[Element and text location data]
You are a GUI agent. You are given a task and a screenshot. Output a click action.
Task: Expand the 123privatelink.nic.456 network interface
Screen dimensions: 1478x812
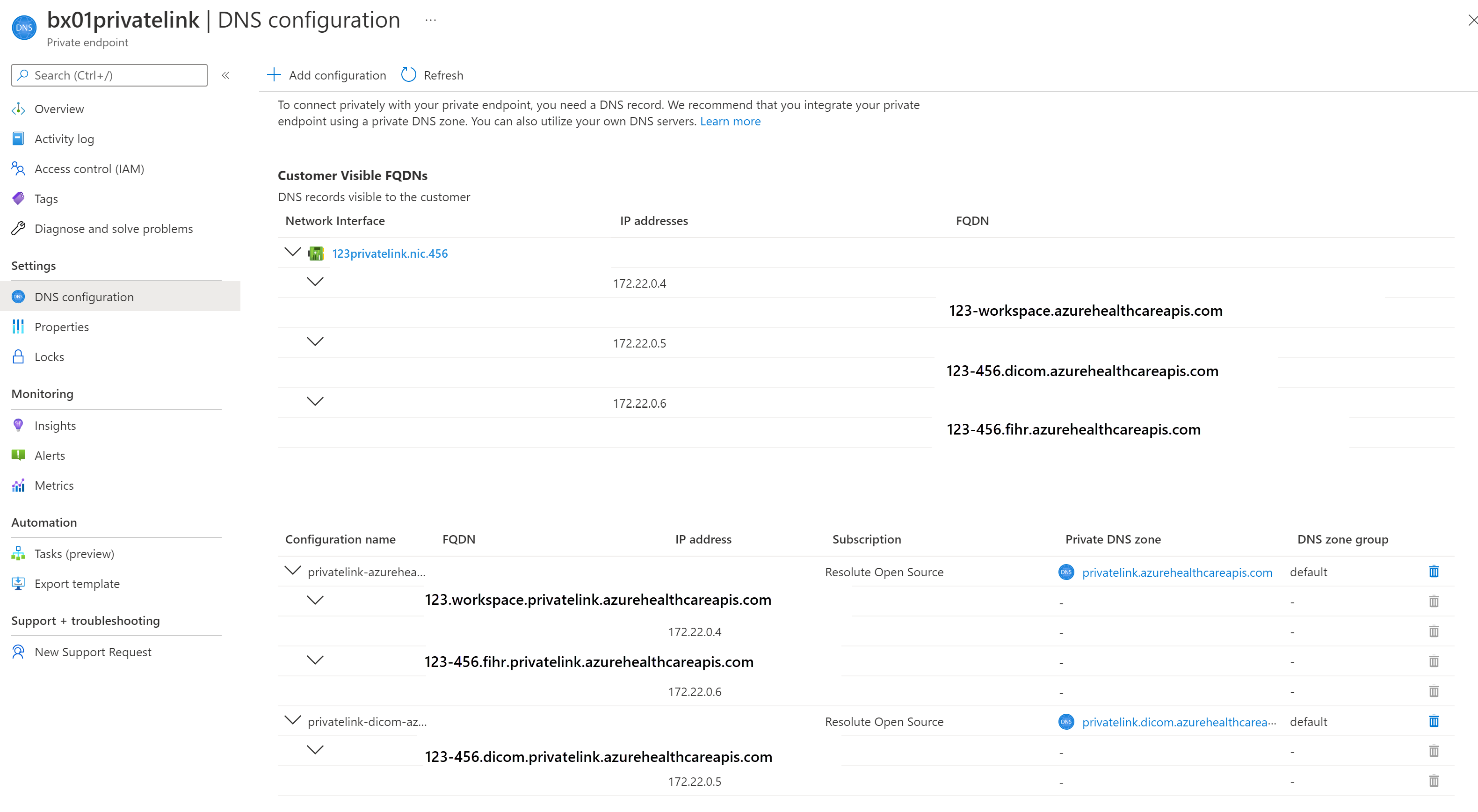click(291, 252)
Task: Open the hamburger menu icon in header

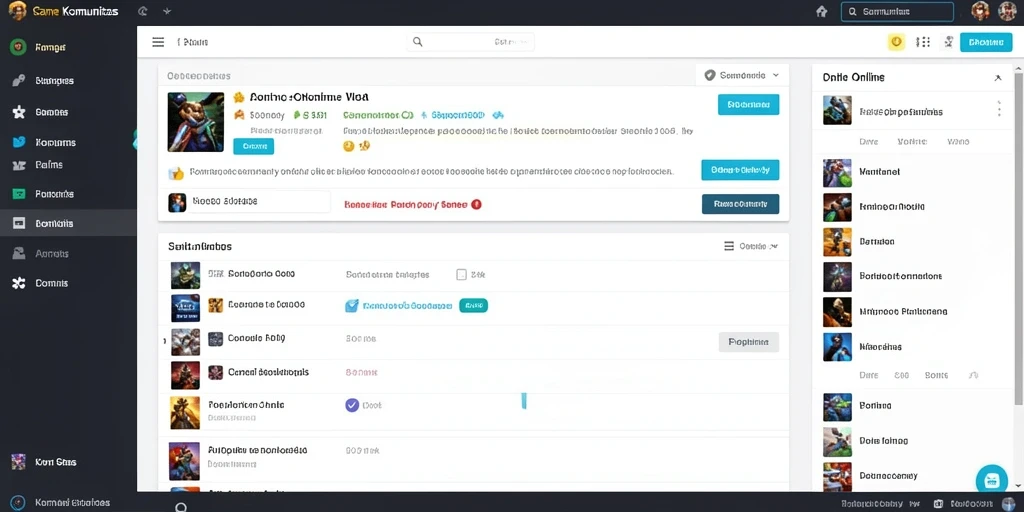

[Stated problem]
Rewrite the listing above with "hamburger menu" renamed to "three-line menu" and everything else left the same. Leave out the pictures.

[Result of the exercise]
You are a GUI agent. You are given a task and a screenshot. Output a click action.
Task: Expand the 123privatelink.nic.456 network interface
Screen dimensions: 1478x812
click(291, 252)
Task: Open the three-line menu icon in header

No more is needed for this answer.